We have also a blog site that we launched in September 2004 (widget)blog 1350-2575 links depending what data center is displaying the SERBS that contains the word (widget) and it is also not listed in google SERBS any more, but listed in all other search engines.
| 4:03 pm on Mar 14, 2005 (gmt 0)|
|It is the way that ANY kw is treated, that causes 'sandboxing.' |
I don't think this is the case.
If we approach this from the angle a page can be 'sandboxed' for one word but not another. (rather than a site that doesn't rank for anything)
I have a site lets call it 'widgetsandwodgets.com' I have links to it mainly of 'widgets and wodgets' some others of 'widgets and wodgets - kaplinks kaplonks'
I rank well for 'keyword wodgets' 'kaplinks keyword' and 'keyword kaplonks' but nowhere for 'keyword widgets'. Widgets is the big money high competitive term. I am nowhere really nowhere, never get a visit from from google with widget or widgets.
I have many pages on the site targetting each keyword widget wodget kaplink and kaplonk using the exact same structure for each keyword and have general pages targeting all the keywords.
So if my structure and links are spammy for widgets why do I rank well for wodgets, kaplonks and kaplinks.
(agreeing with diddlydazz here)
[edited by: grail at 4:04 pm (utc) on Mar. 14, 2005]

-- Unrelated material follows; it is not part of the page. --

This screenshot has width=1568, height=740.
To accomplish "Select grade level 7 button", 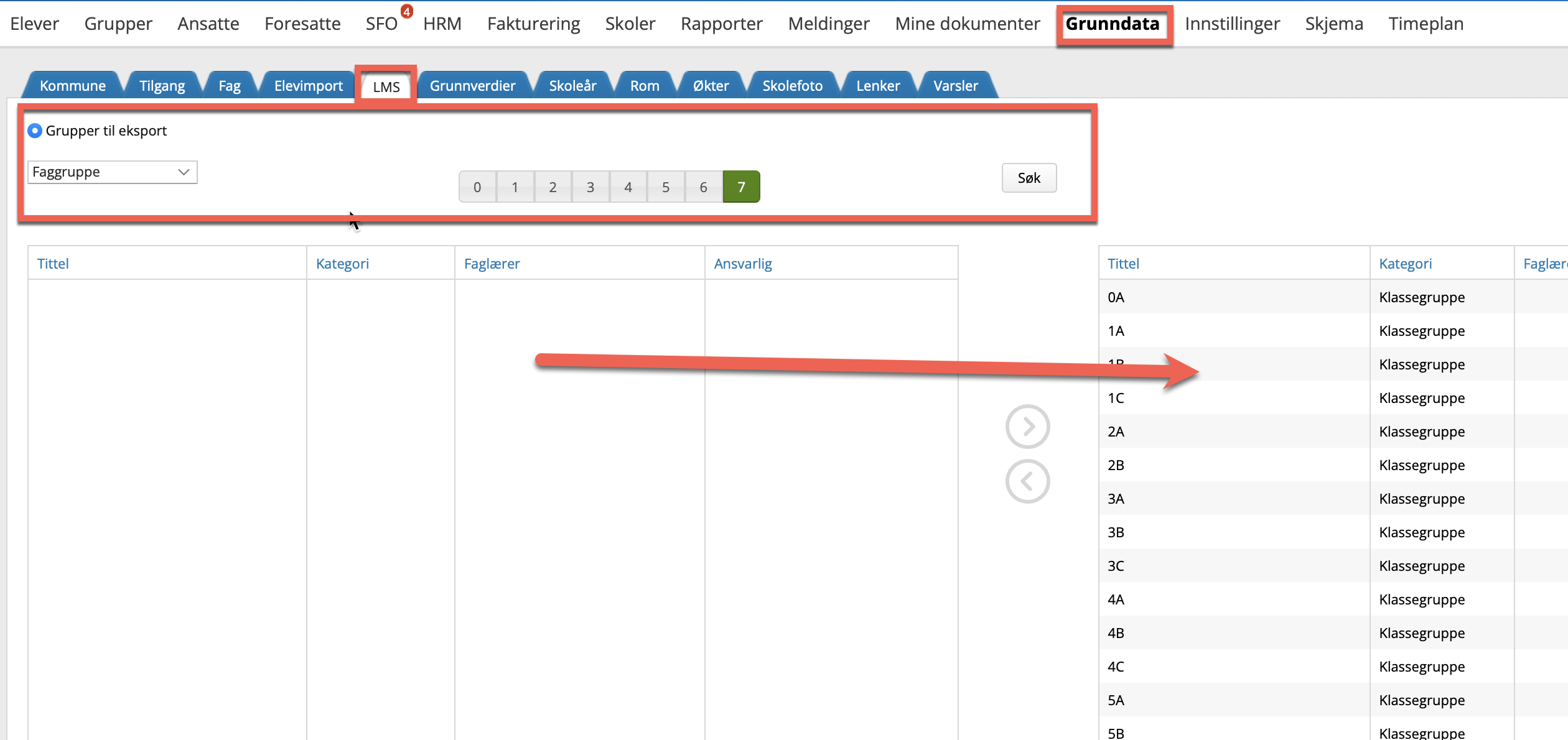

| 4:03 pm on Mar 14, 2005 (gmt 0)|
|People have found a long 'lag' from when a new domain receives its links, to those links counting. And yet, a similar page added to an established domain seems not to suffer from this 'lag'. |
This is my challenge to the comments about the link: command being broken. I was wondering about the timing of the link: problem and the sandbox. I found a post on another forum from GG stating the they were going to change the output in the June '04 timeframe.
I was "lucky" enough to have my sandboxed website make it into DMOZ in the first 6 weeks of its life. I also advertised using text links outside of the Adwords system. Even though I did not chase link building myself, I managed to get several thousand links (based on other search engine reporting) in about three months time.

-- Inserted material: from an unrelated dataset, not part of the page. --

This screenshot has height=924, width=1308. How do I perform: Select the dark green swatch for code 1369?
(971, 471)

It appears that Google is only showing a representative percentage of links to the user. My site had been showing 70 - 80 links through several link updates up until the last update when the number went to 120. A number that I think does not represent the site well at all.
Personally, I think the sandbox is related to IBL. My site is all white hat, contains lots of content (700+ pages at 500+ words per page), yet gets virtually zero referals from Google (less than Ask, which only has about 30 pages indexed). I have followed Brett's 26 steps except the link building part - those came quite quickly.
Has this experiment been done elsewhere? Has anyone plotted the number of IBL in another engine versus google versus the age of the website based on the first time Google indexed a page?
If this makes sense, I will put the information together... I think I could do it with publically available information...
| 6:59 pm on Mar 14, 2005 (gmt 0)|
|The absence of a list doesn't by itself remove the "sandbox" idea. People have found a long 'lag' from when a new domain receives its links, to those links counting. And yet, a similar page added to an established domain seems not to suffer from this 'lag'. |
In my mind, the absense of a keyword list (which was the kind of list we're discussing) does imply something: It implies that:
1) the so-called sandbox is not related to specific kw's (which would by definition have to be kept in a list); and,
2) that the so-called sandbox is algorithmic (which is how G likes to handle everything). Note: When I say 'algorithmic, I include the use of filters.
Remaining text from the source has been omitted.